The appointment of an improvement and assurance panel was unsurprising. Debt was far greater than the assets the council owned. Coupled with continuing, unavoidable adverse current account balance (spending greater than income) meant that burden could only get worse. The solution had to be a debt write-off of some kind. For the government to do this, they needed reassurance Croydon had done all it could to fix the problem…”.
Even Ward can’t escape the Punch and Judy politics that are so frequently seen in the Town Hall Chamber, despite his sensible, commonsense approach to issues.
“Generally supportive, never once using its directive powers,”
says Ward of the improvement panel. There were no positive suggestions from the Labour opposition. Ward neglects to point out how infrequently any of the opposition parties’ presentations to the council have been permitted by Mayor Perry.
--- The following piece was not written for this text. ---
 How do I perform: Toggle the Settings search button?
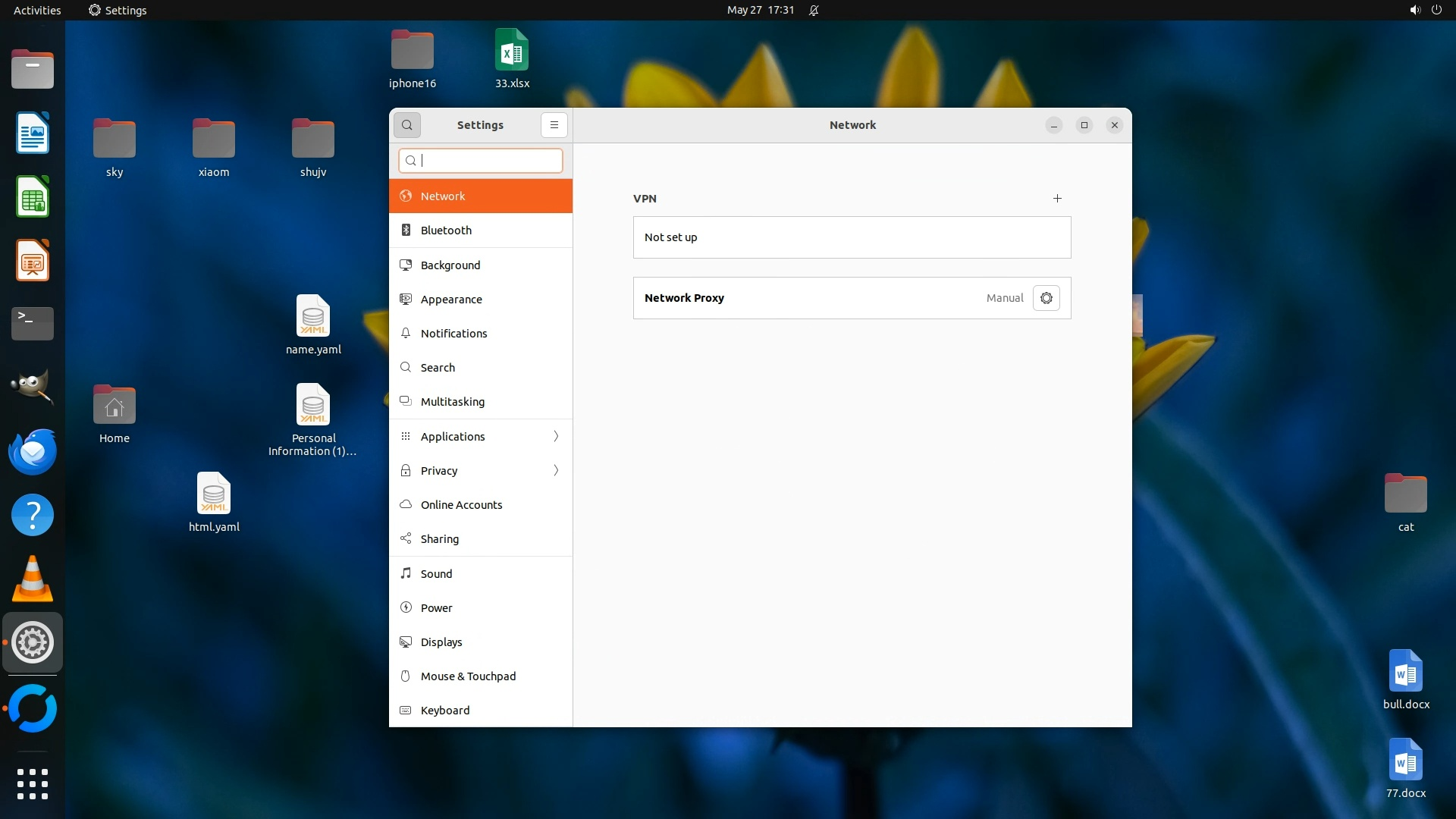tap(407, 125)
When Ward read the final report from the improvement group, he claimed it was “something of a shock.” Maybe Ward was sleeping at the rear of the Town Hall Chamber when the council’s enormous overspending for 2024–2025 was finally brought up. Or did the £136 million bailout proposal get through? Or the time the council’s own finance director called the budget for 2025–2026 “unsustainable”?
Ward writes:
“The final IAP report is crucial. The expensive IAP whose costs are borne by the council, had no concrete suggestions on what might be done differently. That the council should go ‘further and faster’ ranks with my favourite platitude ‘work smarter not harder’, deployed when you have no idea what to do.
The IAP clearly failed. The Labour government saw a political opportunity. Croydon is paying the price.”
When Lead Commissioner Ged Curran gets to Fisher’s Folly this week, he could do worse than listen to Councillor Ward for an hour.
What specific failures are being attributed to the government-appointed improvement panel?
Despite five years of the IAP’s oversight since its appointment in 2021 following Croydon’s admitted financial collapse, the council remains in a deeply “unsustainable” financial position with debts of around £1.4 billion.
The panel’s final report in April 2025 and the council’s continued difficulties prompted further government intervention via appointed Commissioners to take over running the council.
Senior Conservative councillor Robert Ward stated bluntly that the IAP had “clearly failed” because Croydon is still paying the price for the financial mismanagement that led to the crisis.
While the IAP set out plans and supported some improvements in management, governance, and service delivery, critics argue the panel has been unable to deliver sufficient change at the required pace or scale, particularly in tackling the huge debt burden and financial sustainability.